__BRIEF 1__: Reproduce the post on the damage model word for word, from "Thanks for the" down to "have point defense?".
__BRIEF 2__: List every question the post on the damage model poses about the simulation.

__EXCERPT__:
Thanks for the thoughtful feedback and criticism. This model really should have probably been validated a bit more, see above. Probably a problem stemming from it being just for fun and not being a real research project but this is also one of my weaknesses as a researcher that I tend to get carried away with models and fumble with the "boring" parts TBH. Comparing to simulation results is important. But there are some questions I have about the simulation: is the enemy turning? Is it retreating? Does it have point defense?

Actually I think the hardest part is already done. Damage to shields is easy to estimate. Damage to hull is also easy to estimate. It's always been how damage to armor is calculated that's difficult to simulate, and also how to conceptualize the effect of maneuvering, weapon spread, etc. Modeling this as a band of armor being hit by a weapon with a distribution (i.e. normal distribution in this case) neatly solves those issues. The width of the armor band encapsulates the width of the ship and how much it rotates, and the width of the normal distribution encapsulates maneuvering and weapon spread (where if it's wider than the armor band, it's considered a miss). These parameters can be estimated from combat results.

__DATA EXTRACTS__:

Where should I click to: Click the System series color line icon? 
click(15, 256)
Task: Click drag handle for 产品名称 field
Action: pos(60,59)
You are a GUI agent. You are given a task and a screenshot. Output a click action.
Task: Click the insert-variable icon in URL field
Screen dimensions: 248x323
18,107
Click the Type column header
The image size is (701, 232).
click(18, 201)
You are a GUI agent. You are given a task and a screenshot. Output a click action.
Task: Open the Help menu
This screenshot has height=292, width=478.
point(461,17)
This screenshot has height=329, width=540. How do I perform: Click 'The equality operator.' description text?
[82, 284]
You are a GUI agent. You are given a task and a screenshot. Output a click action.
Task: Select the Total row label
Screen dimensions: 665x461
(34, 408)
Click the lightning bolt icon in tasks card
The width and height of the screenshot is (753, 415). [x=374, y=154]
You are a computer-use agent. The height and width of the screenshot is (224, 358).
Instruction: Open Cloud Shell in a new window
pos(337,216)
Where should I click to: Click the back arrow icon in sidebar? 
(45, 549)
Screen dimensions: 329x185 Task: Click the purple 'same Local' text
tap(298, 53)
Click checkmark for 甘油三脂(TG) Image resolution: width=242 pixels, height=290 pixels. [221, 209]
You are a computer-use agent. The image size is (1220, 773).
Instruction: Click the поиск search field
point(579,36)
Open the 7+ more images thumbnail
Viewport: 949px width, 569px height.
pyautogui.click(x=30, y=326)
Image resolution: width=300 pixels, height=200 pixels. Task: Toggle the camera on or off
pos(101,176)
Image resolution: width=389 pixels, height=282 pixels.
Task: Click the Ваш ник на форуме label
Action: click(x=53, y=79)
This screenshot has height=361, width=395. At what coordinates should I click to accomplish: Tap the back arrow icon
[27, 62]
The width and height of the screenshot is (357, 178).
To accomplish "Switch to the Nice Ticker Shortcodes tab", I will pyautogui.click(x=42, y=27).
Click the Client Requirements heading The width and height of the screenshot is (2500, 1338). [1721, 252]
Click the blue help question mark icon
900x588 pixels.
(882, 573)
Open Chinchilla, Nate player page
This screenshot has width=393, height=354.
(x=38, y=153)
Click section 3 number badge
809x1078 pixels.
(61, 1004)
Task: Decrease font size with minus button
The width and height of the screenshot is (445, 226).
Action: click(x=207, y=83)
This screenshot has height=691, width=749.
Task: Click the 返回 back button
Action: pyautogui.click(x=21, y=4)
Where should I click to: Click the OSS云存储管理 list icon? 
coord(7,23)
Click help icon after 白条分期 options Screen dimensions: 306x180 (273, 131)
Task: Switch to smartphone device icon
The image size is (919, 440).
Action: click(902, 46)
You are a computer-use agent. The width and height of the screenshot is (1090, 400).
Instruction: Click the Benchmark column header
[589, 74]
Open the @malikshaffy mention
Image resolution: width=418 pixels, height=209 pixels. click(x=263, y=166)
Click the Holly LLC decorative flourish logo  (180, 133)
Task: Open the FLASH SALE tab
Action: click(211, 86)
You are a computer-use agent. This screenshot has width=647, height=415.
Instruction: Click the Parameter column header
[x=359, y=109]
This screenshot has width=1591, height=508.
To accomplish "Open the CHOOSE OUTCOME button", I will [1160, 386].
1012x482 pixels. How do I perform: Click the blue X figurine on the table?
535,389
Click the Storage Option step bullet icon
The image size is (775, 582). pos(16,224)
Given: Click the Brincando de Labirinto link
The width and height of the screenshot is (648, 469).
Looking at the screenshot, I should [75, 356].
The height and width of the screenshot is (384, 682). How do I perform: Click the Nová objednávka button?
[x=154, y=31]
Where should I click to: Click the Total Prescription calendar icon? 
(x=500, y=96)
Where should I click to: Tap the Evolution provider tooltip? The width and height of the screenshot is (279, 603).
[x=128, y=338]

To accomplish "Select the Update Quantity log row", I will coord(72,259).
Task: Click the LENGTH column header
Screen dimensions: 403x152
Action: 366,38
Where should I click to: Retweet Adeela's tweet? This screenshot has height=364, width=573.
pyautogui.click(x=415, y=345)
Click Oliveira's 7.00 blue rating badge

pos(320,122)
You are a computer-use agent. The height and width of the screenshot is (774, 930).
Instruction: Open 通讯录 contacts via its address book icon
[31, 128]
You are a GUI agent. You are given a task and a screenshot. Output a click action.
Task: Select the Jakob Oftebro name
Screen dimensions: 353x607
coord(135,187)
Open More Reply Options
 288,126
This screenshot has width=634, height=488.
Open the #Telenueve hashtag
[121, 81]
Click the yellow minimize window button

__OUTPUT 1__:
Thanks for the thoughtful feedback and criticism. This model really should have probably been validated a bit more, see above. Probably a problem stemming from it being just for fun and not being a real research project but this is also one of my weaknesses as a researcher that I tend to get carried away with models and fumble with the "boring" parts TBH. Comparing to simulation results is important. But there are some questions I have about the simulation: is the enemy turning? Is it retreating? Does it have point defense?

__OUTPUT 2__:
- Is the enemy turning?
- Is it retreating?
- Does it have point defense?